One challenge in persona-based dialogue generation is that the related datasets are usually small. As collecting dialogues in persona-based dialogue datasets requires crowd workers to chat with each other based on provided persona profiles, building such quality datasets is expensive and time-consuming, which in turn restricts the size of those datasets. For example, the ConvAI2 dataset (Dinan et al. 2019) only contains 131k utterances with less than 5k unique personas, much smaller than open-domain dialogue datasets such as Pushshift.io Reddit (Baumgartner et al. 2020) with roughly 1.2B utterances.
Another challenge is to choose the weights between the persona and context. Unlike open-domain dialogue models that generate responses by considering the dialogue context alone, persona-based dialogue generation systems need to additionally take personalized background descriptions into account along with the dialogue context. The weights between context and persona should be dynamically adjusted by the dialogue system under different situations. For example, given a user utterance “How are you?”, the context preferred answer is likely to be “I am fine.”, which is safe but bland. Meanwhile, a persona-preferred answer would fuse persona information to the response, such as “I am spending time with my four sisters”. Under such circumstances, the persona-preferred answer would be more informative and meaningful. On the other hand, sometimes, the system needs to focus on context to make the conversation interactive and engaging. For instance, if the user says: “I have two greyhounds. Their names are Tom and Jerry.”, then the system would focus on the context and answer: “That’s cute! How old are they?”, which encourages the user to chat
From the above two scenarios, it can be seen that the weights between context and persona should be adjusted accordingly, which is important for a dialogue model to build long-term relationships with users.
• We propose the PAA in an encoder-decoder framework.

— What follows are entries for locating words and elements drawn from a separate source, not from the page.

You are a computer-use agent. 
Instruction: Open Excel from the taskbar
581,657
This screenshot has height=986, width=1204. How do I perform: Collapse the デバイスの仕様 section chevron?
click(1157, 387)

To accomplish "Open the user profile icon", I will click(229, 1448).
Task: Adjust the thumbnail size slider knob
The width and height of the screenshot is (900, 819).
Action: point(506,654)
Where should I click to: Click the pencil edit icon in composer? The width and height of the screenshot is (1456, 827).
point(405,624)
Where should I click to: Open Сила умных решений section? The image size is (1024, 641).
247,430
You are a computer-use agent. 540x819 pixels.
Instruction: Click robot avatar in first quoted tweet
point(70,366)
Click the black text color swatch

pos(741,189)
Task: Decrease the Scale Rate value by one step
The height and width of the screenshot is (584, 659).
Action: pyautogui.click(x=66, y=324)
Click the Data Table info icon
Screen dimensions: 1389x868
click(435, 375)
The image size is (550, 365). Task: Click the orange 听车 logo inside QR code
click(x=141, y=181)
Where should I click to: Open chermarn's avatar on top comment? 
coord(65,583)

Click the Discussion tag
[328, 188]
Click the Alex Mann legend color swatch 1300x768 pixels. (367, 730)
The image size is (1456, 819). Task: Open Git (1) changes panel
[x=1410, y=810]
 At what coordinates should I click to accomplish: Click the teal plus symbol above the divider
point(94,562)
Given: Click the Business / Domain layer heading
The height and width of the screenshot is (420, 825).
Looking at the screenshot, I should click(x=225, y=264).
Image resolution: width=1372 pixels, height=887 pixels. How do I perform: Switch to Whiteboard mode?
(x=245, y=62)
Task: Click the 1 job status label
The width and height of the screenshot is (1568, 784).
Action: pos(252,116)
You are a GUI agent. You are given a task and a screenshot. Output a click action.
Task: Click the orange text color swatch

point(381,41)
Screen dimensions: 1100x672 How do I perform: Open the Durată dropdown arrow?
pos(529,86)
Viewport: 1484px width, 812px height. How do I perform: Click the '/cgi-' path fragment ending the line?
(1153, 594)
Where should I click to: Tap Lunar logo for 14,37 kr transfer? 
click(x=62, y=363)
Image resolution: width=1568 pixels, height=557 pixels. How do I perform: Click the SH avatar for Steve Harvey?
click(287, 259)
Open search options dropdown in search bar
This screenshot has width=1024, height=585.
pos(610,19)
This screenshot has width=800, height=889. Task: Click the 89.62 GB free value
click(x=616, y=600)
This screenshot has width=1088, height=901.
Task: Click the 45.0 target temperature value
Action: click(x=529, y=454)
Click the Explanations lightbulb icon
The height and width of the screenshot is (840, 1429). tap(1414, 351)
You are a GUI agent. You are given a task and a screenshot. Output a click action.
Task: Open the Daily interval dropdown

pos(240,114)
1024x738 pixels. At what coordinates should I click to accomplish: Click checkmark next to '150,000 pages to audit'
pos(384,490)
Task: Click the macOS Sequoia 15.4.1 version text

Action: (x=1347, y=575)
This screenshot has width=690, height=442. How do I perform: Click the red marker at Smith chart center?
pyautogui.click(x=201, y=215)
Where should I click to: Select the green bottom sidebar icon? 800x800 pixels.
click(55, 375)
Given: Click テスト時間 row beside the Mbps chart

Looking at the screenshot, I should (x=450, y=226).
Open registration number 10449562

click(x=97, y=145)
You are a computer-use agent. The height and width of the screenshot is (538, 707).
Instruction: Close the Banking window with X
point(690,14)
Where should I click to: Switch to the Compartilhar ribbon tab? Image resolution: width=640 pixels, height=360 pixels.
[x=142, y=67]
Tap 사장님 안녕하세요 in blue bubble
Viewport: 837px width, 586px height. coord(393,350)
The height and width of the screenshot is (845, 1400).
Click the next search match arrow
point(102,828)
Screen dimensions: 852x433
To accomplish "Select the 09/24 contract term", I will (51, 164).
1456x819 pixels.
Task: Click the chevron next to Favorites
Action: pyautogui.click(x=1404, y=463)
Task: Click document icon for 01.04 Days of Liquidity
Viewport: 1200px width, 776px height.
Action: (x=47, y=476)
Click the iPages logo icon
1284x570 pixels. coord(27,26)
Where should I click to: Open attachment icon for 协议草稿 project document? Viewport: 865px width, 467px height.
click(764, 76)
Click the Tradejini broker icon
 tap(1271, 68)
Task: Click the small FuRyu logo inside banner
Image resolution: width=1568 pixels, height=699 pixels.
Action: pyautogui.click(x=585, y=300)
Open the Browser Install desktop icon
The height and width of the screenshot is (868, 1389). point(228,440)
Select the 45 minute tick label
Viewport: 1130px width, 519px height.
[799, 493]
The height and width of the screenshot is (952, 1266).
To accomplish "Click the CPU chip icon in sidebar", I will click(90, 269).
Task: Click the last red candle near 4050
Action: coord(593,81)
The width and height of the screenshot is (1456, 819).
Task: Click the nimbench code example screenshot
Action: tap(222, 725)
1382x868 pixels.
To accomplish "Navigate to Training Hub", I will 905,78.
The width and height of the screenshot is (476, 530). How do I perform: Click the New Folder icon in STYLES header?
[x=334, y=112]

This framework models the persona and context information by two separate transformer encoders, which are then fused in the persona-prompted decoder by the proposed PAA mechanism.
• Extensive experiments on the ConvAI2 dataset show that the proposed model performs comparably to or even better than strong baseline methods by about 30% improvement in terms of the perplexity metric.
To address the aforementioned second challenge, in this paper, we design a Persona-Adaptive Attention (PAA) to dynamically learn the weights of the persona and context information in the proposed framework. To enhance the persona information in the PAA, we prepend the persona in the decoder as a prompt so that the weights can capture more persona-related information. To balance the context and persona information, the PAA takes two cross-attention and the self-attention from the persona-prompted decoder to compute the weights for combining the latent representations from the context and persona. Moreover, inspired by some findings in (Welleck et al. 2019; Cao et al. 2022; ?) that not all context and persona information is useful to generate the response, we design two dynamic masks to the weighted latent representation to not only remove redundant information but also act as a regularizer in the PAA.
As shown in Table 5, with the mega amount of external data and the large-scale parameters within the models, the performance will continue to increase significantly, but the cost of performance gain comes from huge hardware and human resources consumption. Our model is much smaller than the large-scale language model (254M vs. 2.7B) that was fine-tuned over the ConvAI2 dataset while keeping the comparative results to the best results over the large models.